Stemming from the Sanātana Dharma philosophy, the Triguṇa framework, offers strategic insights into optimising team behaviour and strengthening organisational culture.
Tri– three, Guṇa– quality
At its core, Triguṇa refers to the three essential qualities or tendencies in all human behaviour:
- Sattva: purpose, clarity, and harmony
- Rajas: ambition, action, and restlessness
- Tamas: stability, conformity, and confusion
Every individual, team, and organisation embodies a unique mix of these three Guṇa.
- Sāttvika energy brings vision, insight, and cohesion.
- Rājasika energy drives activity, deliverables, and growth.
- Tāmasika energy grounds processes, structure and order.
All organisations possess these qualities in varying proportions. However, an imbalance among the Guṇa can gradually undermine organisational health. By learning to observe, evaluate, and consciously harmonise the Triguṇa, companies can cultivate cultures that are resilient, productive, and deeply engaging.
Productivity Patterns Through The Triguṇa Lens
Different Guṇa generate different forms of productivity. The Guṇa are not abstract ideals; they show up clearly in everyday work environments:
1. Sattva: Deep Work And Sustainable Output
You will spot predominantly Sāttvika teams in the workplace as:
- Purpose driven and clear in priorities
- Intrinsically motivated
- Calm and reflective
- Solving problems creatively
- Transparent in decision-making
- Respectful and cooperative
- Focused on impact, not just metrics
- Balanced in work-life integration
Example: A collaborative product design team combining creativity with user empathy, focused on long-term value and social impact
2. Rajas: Speed And External Achievement
You will spot predominantly Rājasika teams in the workplace as:
- Results-oriented and output-driven
- Competitive and fast-paced
- Visibly bustling with activity and in frequent meetings
- Reactive in responses to situations
- Ardent in communication
- Measuring success by recognition and rewards
- Prone to stress and burnout
- Often lacking sustainable work-life practices
Example: A high-performing sales team pushing hard to meet quarterly targets through high-volume outreach and internal pressure
3. Tamas: Inertia and Resistance
You will spot predominantly Tāmasika teams in the workplace as:
- Fixated on conventions and top-down direction
- Highly reliant on process
- Disconnected from broader purpose (tunnel vision)
- Resistant to innovation and change
- Low on motivation
- Often disengaged and deadline-averse
- Lacking ownership and initiative
- Task avoidant and blame-oriented
Example: A bureaucratic legacy operations team doing just enough to get by, with little enthusiasm for improvement or feedback
Towards a Guṇa-Conscious Organisation
Organisations need all three Guṇa in balance.

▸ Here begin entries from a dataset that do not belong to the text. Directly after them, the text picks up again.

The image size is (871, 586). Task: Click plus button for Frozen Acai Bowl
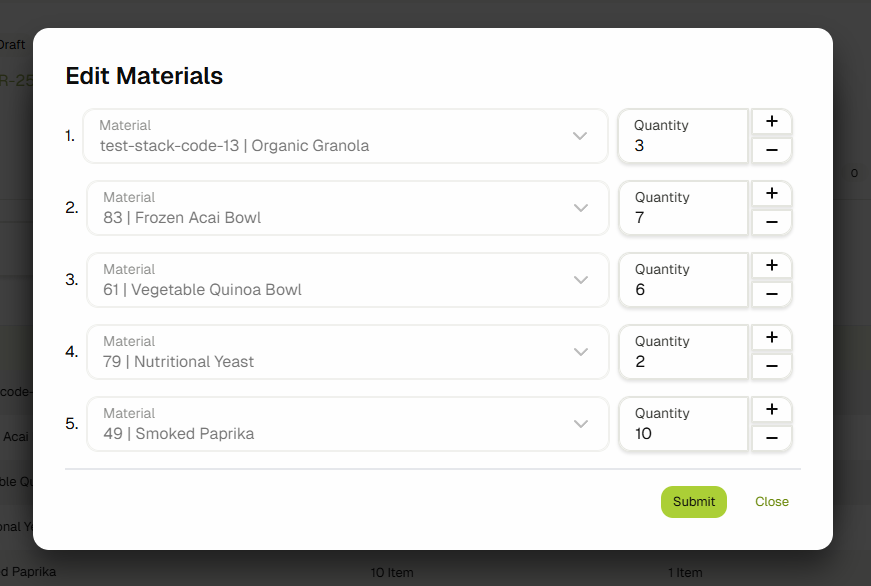coord(771,194)
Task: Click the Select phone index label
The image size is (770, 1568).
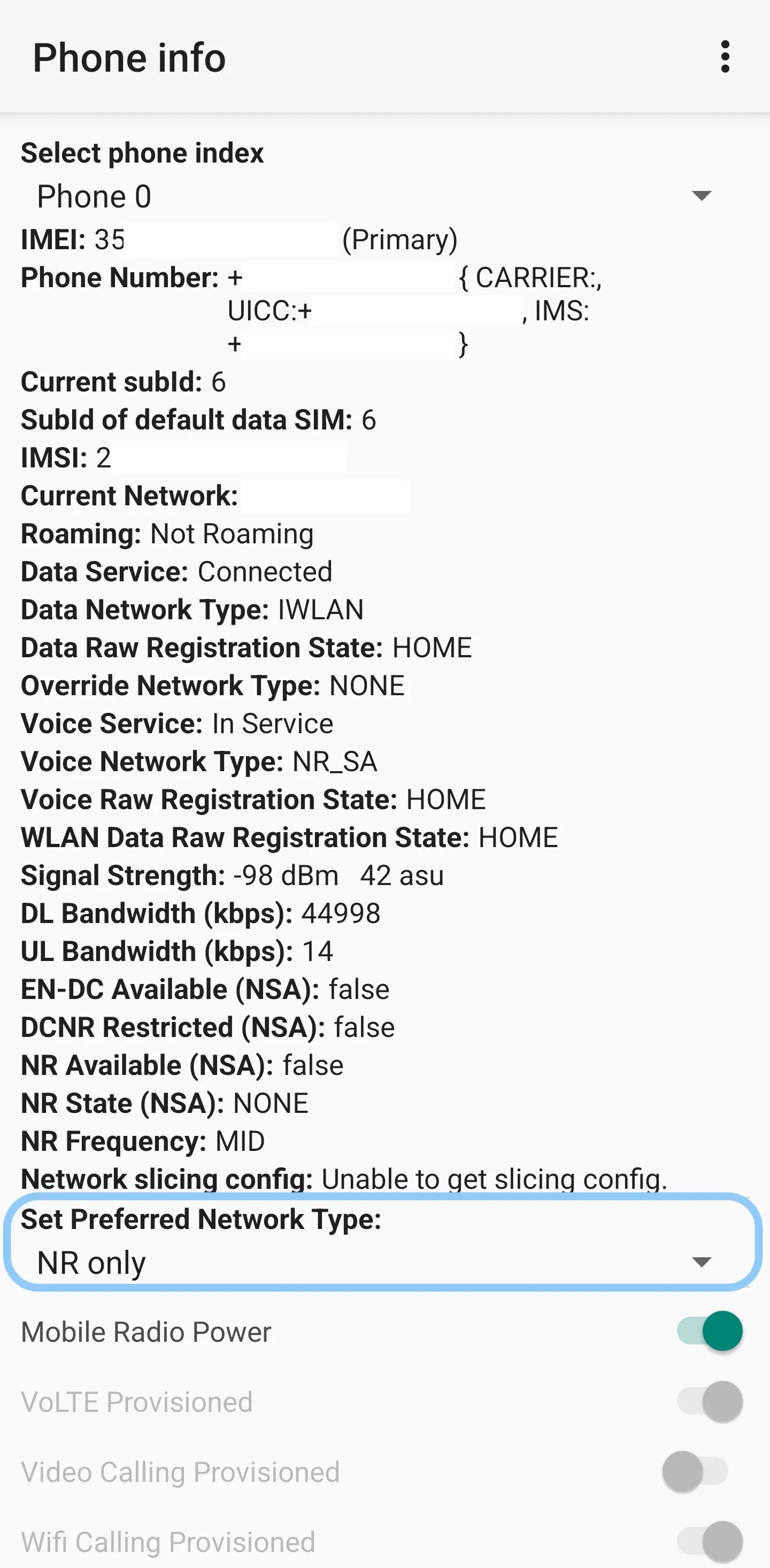Action: click(142, 153)
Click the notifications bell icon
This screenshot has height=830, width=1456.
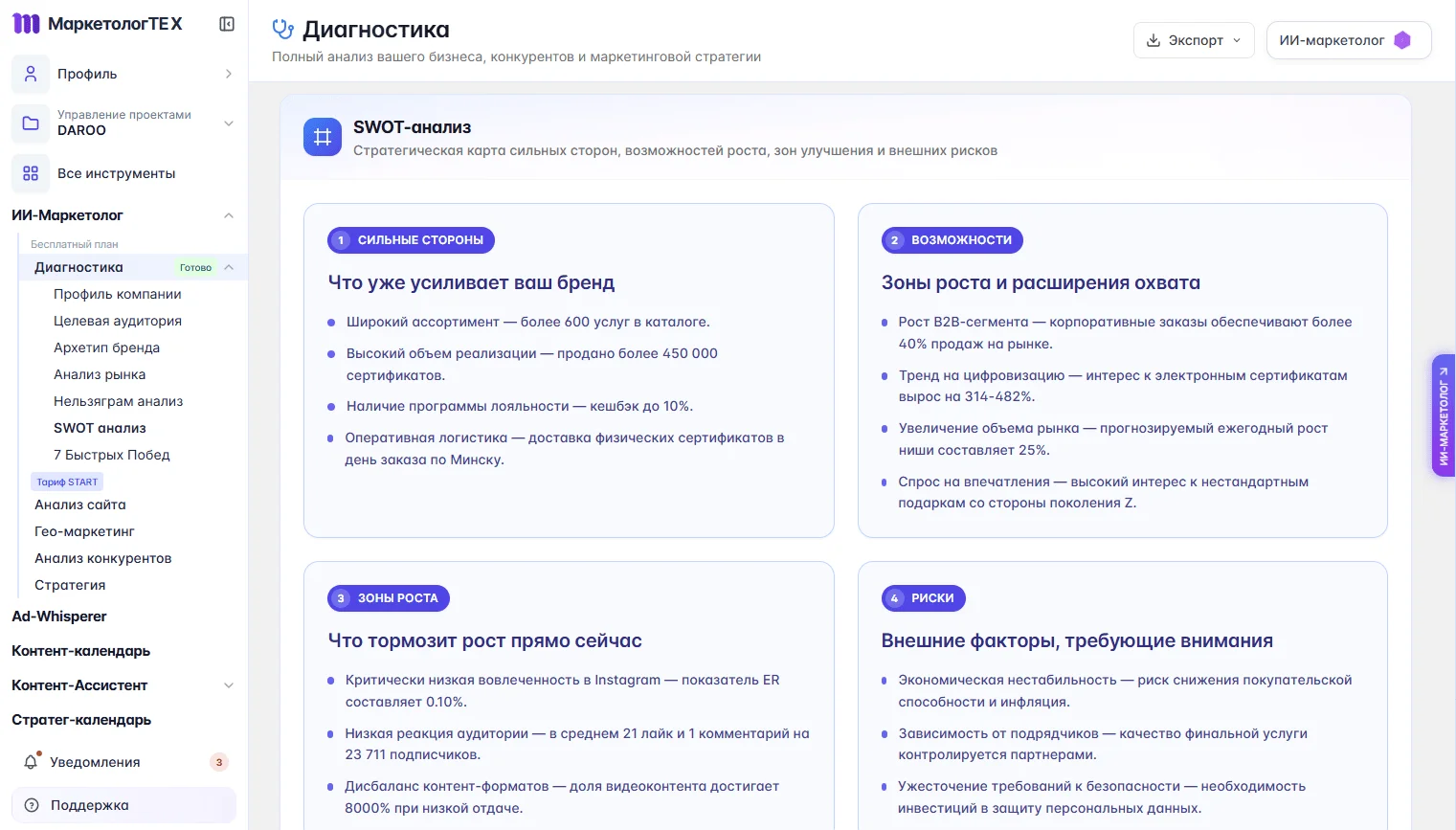click(30, 761)
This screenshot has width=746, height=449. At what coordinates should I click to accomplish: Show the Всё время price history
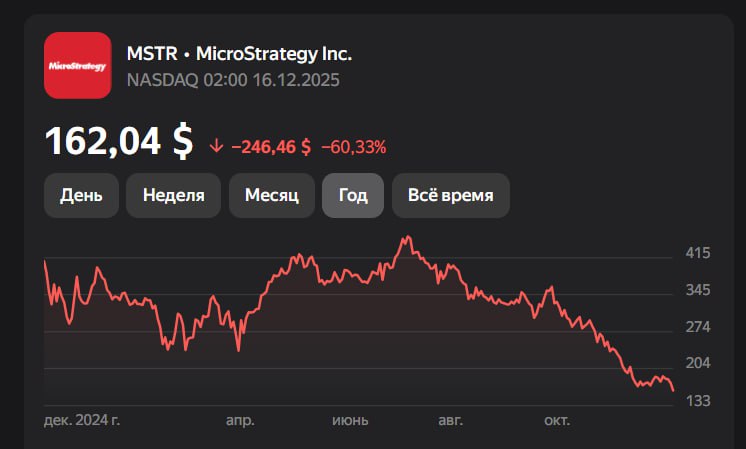tap(450, 195)
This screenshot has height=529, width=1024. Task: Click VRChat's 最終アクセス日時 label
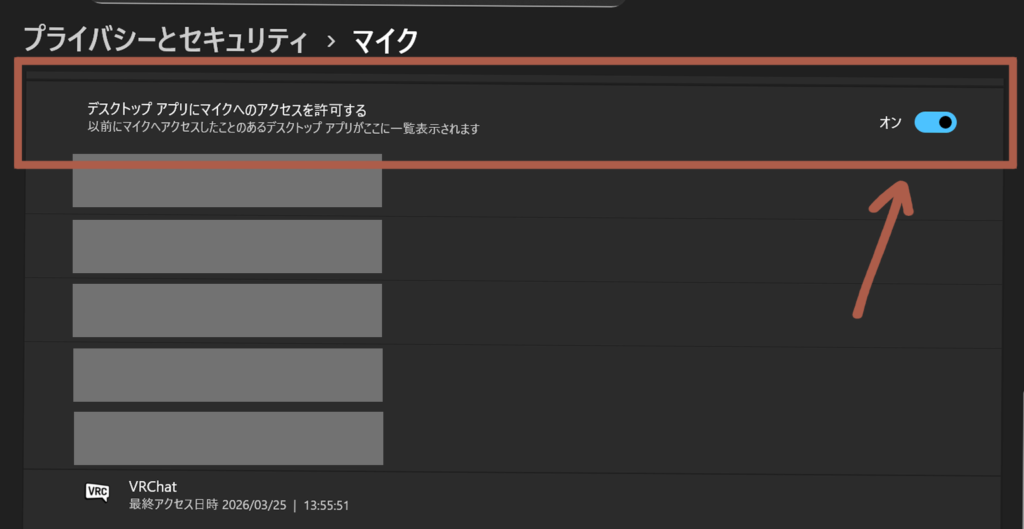click(x=172, y=504)
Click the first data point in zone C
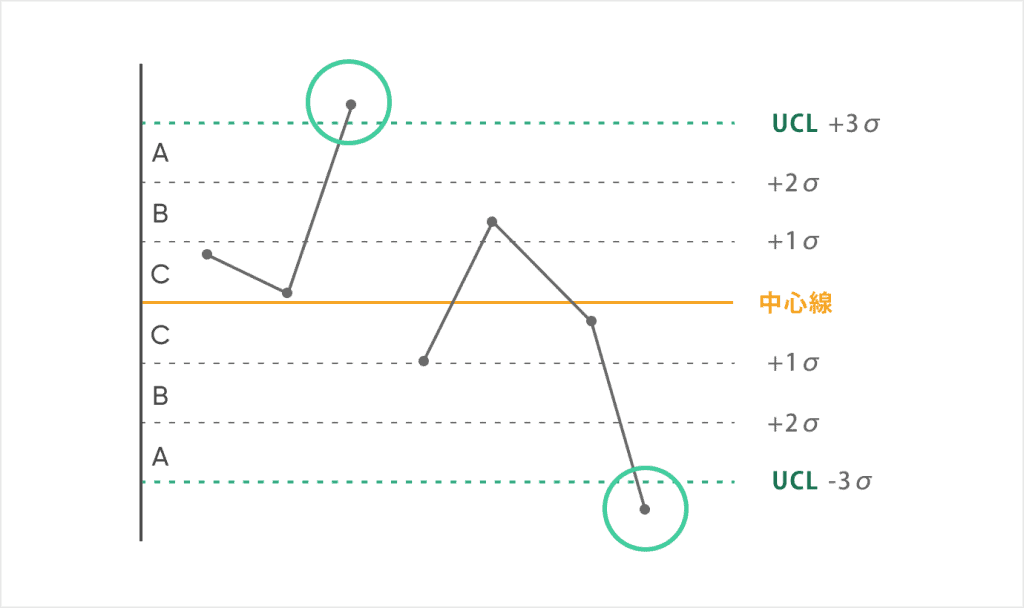The height and width of the screenshot is (608, 1024). [207, 254]
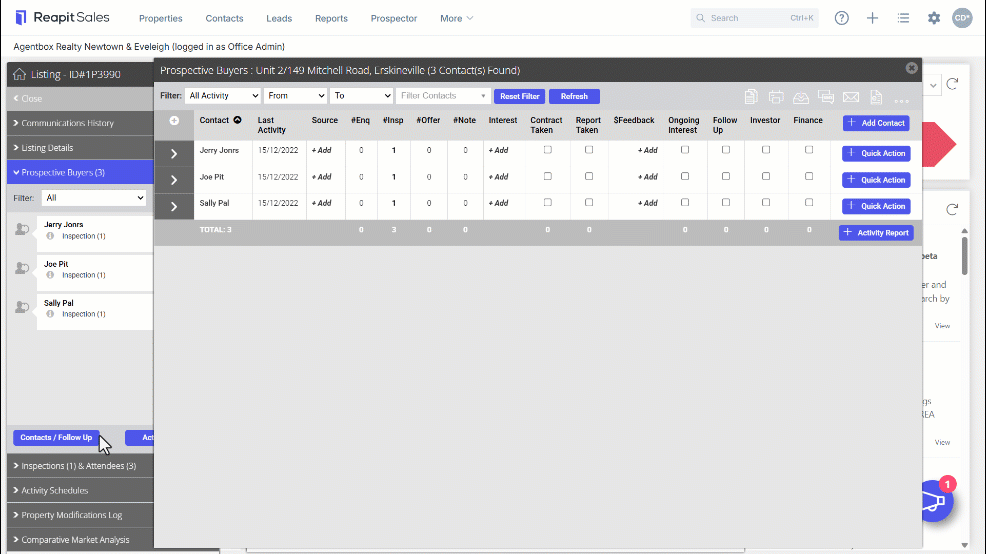Screen dimensions: 986x554
Task: Click the copy documents icon in the toolbar
Action: tap(751, 97)
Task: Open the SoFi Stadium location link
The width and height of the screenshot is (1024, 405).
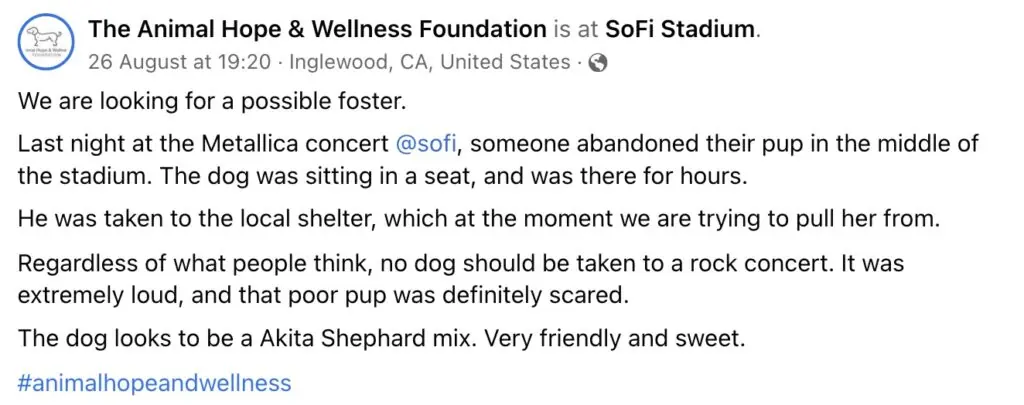Action: 677,29
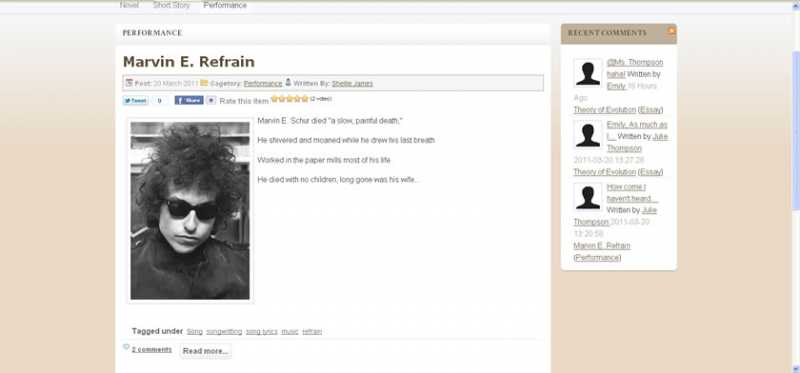Open the 2 comments link
This screenshot has width=800, height=373.
(152, 350)
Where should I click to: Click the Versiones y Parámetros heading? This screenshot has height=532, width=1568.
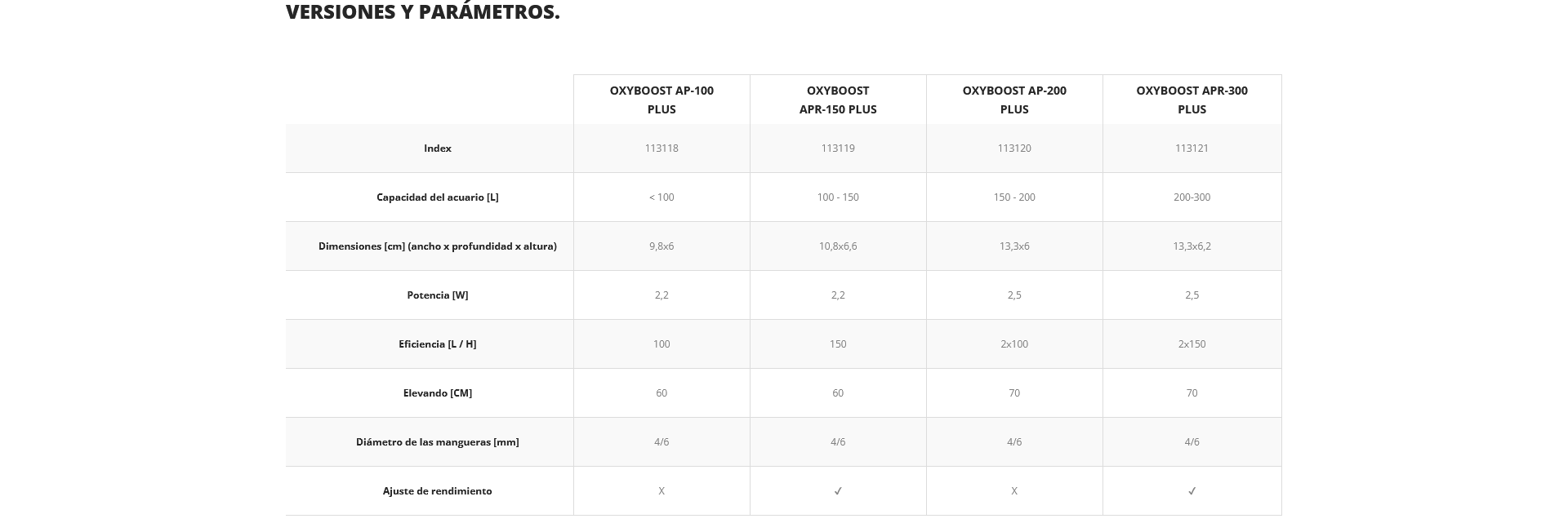pos(422,12)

Understanding productivity patterns from the Triguṇa lens allows for optimising the organisational Guṇa proportion for sustainable productivity and growth.
When balanced, Tamas provides grounding, consistency and order. However, highly Tāmasika cultures tend to foster stagnation, disengagement, and lack of accountability, leading to silent attrition where employees do the bare minimum.
When aligned, Rajas provides momentum and energy. However, in highly Rājasika cultures, high productivity frequently comes at the expense of employee well-being. Often breeding unhealthy competition and fear of failure, this leads to burnout and short tenures.
Sattva brings vision, coherence, and purpose. Sāttvika cultures promote emotional safety, long-term innovation, and a deep sense of purpose and pride in one’s work. Cultivating Sattva is not merely a spiritual ideal; it is a strategic imperative for building resilient, engaged, and high-performing teams in today’s workplaces.
1. Guṇa Culture Map
Every company can begin developing a ‘Guṇa Culture Map’. Ask:
- What Guṇa currently dominates in each department?
- Where is this helping and where is it hurting?
- What interventions can elevate the Guṇa mix toward balance?
A well-led company orchestrates the Guṇa like a symphony, not a solo act. By mapping Guṇa across departments, leaders gain a new perspective on strengths, risks, and cultural bottlenecks.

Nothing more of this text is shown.